Around 8 a.m. on March 23, he headed into the Prince George Cougars rink, a second home over the past three years. In the locker room, he posed for photos to commemorate signing a three-year, $2,850,000 entry-level contract with the Minnesota Wild.

But he still had work to do for the British Columbia-based Cougars — and he still might. That night, two days shy of turning 19, Heidt bagged his first hat trick of the season in Prince George's 5-2 win over the Kamloops Blazers.

"That was a night I'll never forget," Heidt said. "It shows all the hard work, and that's the first step for me."

That "first step" is toward Heidt's goal of making his NHL debut for the Wild. His contract with Minnesota shows the Wild are hoping the 5-11, 183-pound center will one day put up NHL numbers like he has in the WHL.

"A lot of guys get the puck and go into the offensive zone and they actually have to slow down to make a play. Riley does not have to do that," Wild director of player development Brad Bombardir said. "He sees the ice really well while continuing to play at high speed."

The No. 64 pick in the 2023 draft was third overall in points this WHL season (117), scoring 37 goals and recording 80 assists in 66 games, up from 97 points the season before.

"He comes to camp and we always tell all these guys, don't let us send you home," Bombardir said, noting Heidt's competitiveness — the "chip on his shoulder," especially after not being named to Canada's World Juniors roster last winter — could translate to the next level.

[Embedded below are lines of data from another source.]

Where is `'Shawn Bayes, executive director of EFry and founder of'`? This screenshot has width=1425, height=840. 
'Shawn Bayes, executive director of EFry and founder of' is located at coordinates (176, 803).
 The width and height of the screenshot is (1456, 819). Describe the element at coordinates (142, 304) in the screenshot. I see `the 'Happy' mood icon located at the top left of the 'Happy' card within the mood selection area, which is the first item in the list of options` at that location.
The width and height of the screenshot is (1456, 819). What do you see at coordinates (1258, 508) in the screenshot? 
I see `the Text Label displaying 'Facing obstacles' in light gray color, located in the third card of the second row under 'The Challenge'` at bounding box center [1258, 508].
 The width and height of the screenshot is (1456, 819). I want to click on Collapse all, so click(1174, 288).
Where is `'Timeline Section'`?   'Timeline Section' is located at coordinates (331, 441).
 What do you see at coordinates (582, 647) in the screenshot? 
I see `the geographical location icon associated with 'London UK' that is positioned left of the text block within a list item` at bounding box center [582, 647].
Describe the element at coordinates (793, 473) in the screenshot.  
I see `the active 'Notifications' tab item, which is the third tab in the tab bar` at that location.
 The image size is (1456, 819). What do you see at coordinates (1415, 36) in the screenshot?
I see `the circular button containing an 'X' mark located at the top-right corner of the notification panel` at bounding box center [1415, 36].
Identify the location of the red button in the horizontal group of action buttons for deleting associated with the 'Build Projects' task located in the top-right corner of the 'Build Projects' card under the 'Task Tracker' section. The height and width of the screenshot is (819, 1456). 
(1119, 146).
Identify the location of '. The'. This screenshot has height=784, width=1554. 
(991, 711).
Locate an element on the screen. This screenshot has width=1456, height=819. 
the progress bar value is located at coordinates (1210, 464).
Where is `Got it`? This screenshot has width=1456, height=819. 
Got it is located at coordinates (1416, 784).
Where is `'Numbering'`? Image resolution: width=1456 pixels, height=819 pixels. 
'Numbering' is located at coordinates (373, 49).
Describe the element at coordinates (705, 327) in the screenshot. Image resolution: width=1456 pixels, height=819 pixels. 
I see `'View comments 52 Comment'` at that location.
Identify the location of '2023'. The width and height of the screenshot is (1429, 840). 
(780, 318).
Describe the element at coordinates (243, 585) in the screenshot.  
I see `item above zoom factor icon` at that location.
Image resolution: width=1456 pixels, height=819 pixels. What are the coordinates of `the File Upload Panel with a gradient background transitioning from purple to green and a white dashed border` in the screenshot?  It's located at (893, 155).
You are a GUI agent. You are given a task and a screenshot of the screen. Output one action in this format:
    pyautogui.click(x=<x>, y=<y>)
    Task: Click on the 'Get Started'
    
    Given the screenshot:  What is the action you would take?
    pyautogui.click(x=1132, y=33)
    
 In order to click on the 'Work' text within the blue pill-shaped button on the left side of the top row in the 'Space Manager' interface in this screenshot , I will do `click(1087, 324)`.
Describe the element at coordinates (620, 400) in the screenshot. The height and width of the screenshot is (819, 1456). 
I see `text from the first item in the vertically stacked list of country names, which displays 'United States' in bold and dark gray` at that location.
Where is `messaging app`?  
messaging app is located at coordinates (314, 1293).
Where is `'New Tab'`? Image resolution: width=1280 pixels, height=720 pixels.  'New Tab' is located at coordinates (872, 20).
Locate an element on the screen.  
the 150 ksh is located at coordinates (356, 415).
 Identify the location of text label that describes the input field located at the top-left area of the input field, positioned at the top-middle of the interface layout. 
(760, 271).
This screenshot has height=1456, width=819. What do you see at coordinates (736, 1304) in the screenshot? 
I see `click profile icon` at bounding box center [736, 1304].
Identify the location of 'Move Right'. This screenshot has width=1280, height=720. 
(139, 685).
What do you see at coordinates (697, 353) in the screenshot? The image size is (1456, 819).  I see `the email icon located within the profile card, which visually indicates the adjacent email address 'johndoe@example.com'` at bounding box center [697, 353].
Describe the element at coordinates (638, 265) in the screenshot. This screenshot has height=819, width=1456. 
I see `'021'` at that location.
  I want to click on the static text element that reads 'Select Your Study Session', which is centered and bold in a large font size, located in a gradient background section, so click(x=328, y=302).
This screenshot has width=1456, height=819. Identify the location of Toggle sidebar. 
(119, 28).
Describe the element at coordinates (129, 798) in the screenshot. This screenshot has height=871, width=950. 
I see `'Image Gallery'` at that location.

Because he is not yet 20, Heidt has two options for next season: make the Wild roster, or return to the WHL. Minnesota cannot activate him and send him to the AHL affiliate in Iowa until he ages out of juniors next season.

The Saskatoon, Sask. native comes from a hockey family that would play on a rink built by his dad in their backyard, competing with his older brother and sister, who both played in college. Prince George picked Heidt second in the 2020 WHL draft. When he became the Cougars' all-time points leader in February, the team surprised him in the locker room with a tribute video featuring his family and friends.

After skating at the Wild's development and training camps last year, Heidt got a better sense of what it would take to make the leap from WHL to the pros — "a completely different ballgame," he called it. This season, he wanted to complement his offensive numbers with defensive improvements and took pride in being on the ice for the Cougars' penalty kill.

"I like to bring speed with my hands and trying to create plays," Heidt said. "I love setting up my teammates and I believe I'm a really good shot as well. But I think my thinking process is probably my biggest strength."

If Heidt does head back to the WHL, it might be something the Cougars are excited for, but their opponents? Less so.

"The numbers he put up is crazy," said Ryder Ritchie, the Wild's 2024 second-round pick who played against Heidt in the WHL. "So skilled, so offensively gifted, so smart, so definitely someone who you want to play with."